*WHAT THE TASK ASKS*: Only the line containing "How do I perform: Open the Texas" and the lines after it, through the end of the entries, should be output exactly.

Collected data entries
----

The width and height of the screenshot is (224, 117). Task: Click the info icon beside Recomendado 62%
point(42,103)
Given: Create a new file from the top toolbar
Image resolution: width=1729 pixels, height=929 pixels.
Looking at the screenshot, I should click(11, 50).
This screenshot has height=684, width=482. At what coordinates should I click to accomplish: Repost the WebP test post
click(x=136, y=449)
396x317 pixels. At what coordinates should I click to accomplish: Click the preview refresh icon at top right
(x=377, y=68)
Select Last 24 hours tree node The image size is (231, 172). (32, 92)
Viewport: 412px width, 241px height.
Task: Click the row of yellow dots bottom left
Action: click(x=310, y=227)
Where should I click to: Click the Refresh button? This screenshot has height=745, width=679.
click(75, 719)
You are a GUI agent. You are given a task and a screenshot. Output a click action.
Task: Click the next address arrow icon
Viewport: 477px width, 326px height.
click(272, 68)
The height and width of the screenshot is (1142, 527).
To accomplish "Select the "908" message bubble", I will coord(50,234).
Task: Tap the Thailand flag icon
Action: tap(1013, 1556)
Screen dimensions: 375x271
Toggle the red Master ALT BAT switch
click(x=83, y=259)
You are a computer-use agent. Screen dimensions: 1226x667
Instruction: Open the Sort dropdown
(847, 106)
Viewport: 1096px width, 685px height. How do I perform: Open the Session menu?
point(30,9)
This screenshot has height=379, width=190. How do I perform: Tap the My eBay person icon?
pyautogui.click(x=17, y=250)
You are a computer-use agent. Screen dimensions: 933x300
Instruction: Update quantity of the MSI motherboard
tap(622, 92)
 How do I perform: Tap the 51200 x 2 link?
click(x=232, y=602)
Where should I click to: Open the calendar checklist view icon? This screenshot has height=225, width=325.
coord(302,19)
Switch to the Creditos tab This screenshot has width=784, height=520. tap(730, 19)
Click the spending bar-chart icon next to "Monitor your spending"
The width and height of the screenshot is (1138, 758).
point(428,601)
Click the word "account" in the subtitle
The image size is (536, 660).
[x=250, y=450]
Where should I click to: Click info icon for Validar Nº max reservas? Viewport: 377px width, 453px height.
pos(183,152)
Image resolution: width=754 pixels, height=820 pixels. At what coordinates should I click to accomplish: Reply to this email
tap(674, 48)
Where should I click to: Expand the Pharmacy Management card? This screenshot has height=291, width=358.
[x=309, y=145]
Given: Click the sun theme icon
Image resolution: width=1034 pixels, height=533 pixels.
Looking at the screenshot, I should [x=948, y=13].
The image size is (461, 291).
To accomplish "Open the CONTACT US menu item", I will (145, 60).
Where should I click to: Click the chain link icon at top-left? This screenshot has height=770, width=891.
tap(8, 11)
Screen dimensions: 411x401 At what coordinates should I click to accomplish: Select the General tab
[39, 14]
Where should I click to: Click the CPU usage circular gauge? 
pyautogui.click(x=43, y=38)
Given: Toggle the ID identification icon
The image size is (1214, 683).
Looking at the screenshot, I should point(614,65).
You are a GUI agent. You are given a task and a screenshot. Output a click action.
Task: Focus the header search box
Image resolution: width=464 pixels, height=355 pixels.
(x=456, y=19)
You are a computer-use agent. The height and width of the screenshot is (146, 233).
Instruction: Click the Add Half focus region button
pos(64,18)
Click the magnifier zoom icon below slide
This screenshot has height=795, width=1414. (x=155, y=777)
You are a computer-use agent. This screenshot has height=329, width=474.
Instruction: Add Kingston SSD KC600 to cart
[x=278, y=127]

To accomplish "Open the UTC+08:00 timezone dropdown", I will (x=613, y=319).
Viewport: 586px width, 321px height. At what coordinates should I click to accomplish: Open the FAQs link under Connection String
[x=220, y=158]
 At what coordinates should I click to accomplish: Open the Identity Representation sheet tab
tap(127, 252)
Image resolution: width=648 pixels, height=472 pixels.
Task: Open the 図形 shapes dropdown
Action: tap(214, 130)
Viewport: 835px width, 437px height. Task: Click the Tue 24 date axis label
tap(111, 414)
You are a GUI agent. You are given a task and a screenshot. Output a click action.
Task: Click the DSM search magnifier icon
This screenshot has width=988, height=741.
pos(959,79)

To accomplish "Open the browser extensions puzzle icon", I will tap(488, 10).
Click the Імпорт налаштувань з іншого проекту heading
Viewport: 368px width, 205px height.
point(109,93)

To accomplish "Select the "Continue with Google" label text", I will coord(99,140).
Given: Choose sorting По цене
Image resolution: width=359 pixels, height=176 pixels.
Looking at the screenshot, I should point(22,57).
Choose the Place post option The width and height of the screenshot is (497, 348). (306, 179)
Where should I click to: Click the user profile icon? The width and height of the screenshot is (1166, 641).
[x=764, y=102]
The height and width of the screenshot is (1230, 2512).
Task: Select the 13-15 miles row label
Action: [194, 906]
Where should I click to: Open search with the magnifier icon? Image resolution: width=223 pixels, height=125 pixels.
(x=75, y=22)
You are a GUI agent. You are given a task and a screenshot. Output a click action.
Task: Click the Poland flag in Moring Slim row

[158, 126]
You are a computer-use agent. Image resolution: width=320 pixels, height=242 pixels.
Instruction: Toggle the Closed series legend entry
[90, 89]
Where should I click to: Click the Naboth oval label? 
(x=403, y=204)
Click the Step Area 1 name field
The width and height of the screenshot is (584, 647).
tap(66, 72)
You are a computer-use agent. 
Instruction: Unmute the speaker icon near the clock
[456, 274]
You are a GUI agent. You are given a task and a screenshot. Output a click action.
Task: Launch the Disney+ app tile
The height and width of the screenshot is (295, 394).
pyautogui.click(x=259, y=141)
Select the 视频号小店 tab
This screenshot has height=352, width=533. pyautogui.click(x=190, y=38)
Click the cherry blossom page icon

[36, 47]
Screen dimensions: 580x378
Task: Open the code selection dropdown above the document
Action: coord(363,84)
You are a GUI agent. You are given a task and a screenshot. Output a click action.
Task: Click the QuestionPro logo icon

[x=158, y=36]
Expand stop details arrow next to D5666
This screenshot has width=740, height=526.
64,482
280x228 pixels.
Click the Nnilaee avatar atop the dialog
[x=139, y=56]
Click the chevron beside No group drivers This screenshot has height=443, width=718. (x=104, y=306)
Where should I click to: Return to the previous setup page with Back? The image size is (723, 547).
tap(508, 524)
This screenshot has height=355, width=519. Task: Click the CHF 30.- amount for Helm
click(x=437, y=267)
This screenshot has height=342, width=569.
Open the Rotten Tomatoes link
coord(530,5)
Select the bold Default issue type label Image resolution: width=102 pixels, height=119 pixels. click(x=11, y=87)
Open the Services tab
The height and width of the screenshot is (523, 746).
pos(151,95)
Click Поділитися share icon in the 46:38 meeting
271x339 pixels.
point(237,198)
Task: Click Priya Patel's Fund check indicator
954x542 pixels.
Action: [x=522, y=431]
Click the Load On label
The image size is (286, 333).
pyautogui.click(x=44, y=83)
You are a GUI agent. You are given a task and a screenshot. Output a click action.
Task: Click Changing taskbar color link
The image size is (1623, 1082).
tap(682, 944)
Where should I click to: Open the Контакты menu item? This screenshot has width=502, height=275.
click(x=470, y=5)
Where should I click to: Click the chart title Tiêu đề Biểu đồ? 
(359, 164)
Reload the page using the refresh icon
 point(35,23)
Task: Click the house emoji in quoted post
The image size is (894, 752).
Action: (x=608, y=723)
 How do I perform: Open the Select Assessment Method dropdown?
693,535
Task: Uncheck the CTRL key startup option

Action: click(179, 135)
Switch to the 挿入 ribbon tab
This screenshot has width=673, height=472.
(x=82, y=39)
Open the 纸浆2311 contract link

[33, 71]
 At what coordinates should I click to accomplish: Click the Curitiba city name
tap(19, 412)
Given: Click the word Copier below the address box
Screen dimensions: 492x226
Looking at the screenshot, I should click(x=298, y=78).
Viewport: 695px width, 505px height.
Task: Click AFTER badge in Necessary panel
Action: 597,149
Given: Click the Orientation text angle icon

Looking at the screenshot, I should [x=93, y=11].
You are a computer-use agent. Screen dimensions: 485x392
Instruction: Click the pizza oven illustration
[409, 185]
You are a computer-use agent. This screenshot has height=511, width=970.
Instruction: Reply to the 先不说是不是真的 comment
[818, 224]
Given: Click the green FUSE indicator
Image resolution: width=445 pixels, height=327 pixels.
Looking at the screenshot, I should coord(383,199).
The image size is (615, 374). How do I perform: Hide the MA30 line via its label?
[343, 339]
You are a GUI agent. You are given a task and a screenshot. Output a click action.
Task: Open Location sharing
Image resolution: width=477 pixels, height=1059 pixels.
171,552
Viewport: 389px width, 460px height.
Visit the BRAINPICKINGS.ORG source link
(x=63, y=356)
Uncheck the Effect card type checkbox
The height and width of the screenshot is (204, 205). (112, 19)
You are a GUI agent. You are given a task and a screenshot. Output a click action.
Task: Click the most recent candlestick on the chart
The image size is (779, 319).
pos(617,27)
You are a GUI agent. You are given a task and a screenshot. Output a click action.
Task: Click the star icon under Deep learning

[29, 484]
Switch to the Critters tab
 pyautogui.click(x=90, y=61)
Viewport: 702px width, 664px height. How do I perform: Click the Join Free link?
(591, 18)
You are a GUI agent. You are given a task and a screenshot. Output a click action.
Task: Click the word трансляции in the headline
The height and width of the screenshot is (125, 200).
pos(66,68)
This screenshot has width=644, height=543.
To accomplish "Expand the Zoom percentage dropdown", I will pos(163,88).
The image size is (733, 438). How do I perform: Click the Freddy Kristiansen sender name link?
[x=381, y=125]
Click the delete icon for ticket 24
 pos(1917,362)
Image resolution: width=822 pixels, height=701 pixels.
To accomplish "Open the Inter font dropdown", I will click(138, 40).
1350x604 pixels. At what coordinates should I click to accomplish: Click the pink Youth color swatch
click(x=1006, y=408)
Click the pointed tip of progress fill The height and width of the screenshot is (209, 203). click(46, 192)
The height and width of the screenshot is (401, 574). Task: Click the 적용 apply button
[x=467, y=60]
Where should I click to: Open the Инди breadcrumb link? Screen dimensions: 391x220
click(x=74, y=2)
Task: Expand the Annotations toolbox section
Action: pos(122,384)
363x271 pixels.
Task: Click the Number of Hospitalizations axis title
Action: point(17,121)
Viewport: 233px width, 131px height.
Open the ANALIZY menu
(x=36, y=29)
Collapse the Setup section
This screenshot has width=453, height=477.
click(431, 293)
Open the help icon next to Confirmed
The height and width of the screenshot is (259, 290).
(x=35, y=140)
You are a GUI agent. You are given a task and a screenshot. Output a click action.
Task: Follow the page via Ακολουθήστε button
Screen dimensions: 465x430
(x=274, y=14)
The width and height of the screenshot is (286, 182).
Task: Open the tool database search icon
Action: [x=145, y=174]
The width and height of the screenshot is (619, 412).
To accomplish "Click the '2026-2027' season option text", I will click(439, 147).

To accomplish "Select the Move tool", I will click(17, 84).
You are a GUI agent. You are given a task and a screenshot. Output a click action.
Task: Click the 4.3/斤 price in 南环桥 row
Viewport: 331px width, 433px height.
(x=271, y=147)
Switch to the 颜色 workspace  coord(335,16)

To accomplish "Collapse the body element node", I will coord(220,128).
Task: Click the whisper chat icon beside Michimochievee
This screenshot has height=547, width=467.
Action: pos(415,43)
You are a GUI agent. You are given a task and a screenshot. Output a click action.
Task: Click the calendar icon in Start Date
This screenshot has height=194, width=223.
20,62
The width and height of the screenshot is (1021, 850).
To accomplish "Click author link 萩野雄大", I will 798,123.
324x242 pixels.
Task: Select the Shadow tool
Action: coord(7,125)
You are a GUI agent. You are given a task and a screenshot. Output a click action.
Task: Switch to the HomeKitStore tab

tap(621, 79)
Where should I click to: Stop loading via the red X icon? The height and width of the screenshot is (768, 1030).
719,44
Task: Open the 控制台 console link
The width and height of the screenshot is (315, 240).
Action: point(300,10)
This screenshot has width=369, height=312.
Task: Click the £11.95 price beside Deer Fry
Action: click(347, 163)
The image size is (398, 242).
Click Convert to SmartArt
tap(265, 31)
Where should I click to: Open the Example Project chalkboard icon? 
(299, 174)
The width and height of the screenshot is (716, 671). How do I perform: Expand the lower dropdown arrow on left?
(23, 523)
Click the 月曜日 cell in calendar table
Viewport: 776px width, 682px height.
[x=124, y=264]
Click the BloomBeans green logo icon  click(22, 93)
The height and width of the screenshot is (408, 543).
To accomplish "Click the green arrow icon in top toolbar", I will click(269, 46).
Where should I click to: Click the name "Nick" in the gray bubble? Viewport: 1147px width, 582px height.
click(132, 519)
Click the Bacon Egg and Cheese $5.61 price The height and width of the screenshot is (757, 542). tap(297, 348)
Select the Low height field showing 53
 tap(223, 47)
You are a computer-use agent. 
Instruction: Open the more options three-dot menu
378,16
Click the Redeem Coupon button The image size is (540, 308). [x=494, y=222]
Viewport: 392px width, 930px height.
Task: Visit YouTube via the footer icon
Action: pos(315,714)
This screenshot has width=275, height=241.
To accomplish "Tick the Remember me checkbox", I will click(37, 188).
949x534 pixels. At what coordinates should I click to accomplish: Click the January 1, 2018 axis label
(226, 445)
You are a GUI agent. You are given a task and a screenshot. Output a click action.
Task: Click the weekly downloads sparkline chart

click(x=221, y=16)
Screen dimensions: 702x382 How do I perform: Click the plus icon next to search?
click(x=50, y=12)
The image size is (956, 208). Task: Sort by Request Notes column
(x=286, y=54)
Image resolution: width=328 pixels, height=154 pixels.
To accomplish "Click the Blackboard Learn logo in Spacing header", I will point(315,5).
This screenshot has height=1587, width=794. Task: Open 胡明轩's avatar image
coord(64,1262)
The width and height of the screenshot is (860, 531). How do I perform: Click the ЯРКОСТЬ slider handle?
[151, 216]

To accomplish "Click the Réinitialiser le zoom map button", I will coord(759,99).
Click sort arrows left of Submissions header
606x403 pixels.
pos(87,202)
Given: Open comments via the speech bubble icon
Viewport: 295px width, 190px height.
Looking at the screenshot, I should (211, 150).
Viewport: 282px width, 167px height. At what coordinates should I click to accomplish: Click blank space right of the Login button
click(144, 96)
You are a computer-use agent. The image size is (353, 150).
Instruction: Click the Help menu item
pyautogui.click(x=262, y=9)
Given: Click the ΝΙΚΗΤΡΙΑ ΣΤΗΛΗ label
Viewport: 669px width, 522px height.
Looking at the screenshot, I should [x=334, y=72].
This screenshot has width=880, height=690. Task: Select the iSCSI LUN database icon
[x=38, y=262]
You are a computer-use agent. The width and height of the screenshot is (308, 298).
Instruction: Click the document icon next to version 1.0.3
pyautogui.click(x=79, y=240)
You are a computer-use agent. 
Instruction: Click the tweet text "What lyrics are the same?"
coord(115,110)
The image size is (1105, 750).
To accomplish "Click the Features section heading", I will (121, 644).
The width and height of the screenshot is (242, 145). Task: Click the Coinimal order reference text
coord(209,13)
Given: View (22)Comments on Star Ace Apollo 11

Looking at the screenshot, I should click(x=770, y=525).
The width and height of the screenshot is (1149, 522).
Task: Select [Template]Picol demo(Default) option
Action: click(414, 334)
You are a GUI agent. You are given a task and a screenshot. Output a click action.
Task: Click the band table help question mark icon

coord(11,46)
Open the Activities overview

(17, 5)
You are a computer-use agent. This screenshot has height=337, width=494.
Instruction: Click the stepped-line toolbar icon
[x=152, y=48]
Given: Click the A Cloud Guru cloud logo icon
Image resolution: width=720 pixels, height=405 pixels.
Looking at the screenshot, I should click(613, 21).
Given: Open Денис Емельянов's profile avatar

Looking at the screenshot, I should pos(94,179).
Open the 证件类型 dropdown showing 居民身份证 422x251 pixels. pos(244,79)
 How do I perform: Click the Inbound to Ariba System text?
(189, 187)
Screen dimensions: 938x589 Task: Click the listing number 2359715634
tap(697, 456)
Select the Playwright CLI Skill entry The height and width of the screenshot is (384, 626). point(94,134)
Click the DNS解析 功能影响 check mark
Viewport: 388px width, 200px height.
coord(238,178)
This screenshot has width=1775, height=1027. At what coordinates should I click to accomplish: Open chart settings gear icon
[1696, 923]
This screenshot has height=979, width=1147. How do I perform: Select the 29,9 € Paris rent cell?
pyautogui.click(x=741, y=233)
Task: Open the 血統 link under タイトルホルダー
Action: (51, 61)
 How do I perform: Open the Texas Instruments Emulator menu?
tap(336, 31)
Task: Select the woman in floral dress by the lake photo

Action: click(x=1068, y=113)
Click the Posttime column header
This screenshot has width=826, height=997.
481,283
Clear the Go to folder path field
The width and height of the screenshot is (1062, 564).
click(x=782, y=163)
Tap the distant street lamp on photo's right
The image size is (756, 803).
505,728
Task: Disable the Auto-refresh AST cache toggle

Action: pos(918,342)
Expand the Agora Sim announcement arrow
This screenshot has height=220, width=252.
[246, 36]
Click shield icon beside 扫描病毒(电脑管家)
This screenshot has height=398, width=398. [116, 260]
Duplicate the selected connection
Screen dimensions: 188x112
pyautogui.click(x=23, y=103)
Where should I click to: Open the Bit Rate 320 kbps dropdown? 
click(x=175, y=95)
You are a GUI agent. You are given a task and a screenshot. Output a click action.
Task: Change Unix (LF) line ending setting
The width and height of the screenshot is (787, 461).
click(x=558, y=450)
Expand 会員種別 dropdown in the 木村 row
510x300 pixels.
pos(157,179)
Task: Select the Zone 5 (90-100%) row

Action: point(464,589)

----

*TASK OUTPUT*:
 How do I perform: Open the Texas Instruments Emulator menu?
tap(336, 31)
Task: Select the woman in floral dress by the lake photo

Action: click(x=1068, y=113)
Click the Posttime column header
This screenshot has width=826, height=997.
481,283
Clear the Go to folder path field
The width and height of the screenshot is (1062, 564).
click(x=782, y=163)
Tap the distant street lamp on photo's right
The image size is (756, 803).
505,728
Task: Disable the Auto-refresh AST cache toggle

Action: pos(918,342)
Expand the Agora Sim announcement arrow
This screenshot has height=220, width=252.
[246, 36]
Click shield icon beside 扫描病毒(电脑管家)
This screenshot has height=398, width=398. [116, 260]
Duplicate the selected connection
Screen dimensions: 188x112
pyautogui.click(x=23, y=103)
Where should I click to: Open the Bit Rate 320 kbps dropdown? 
click(x=175, y=95)
You are a GUI agent. You are given a task and a screenshot. Output a click action.
Task: Change Unix (LF) line ending setting
The width and height of the screenshot is (787, 461).
click(x=558, y=450)
Expand 会員種別 dropdown in the 木村 row
510x300 pixels.
pos(157,179)
Task: Select the Zone 5 (90-100%) row

Action: point(464,589)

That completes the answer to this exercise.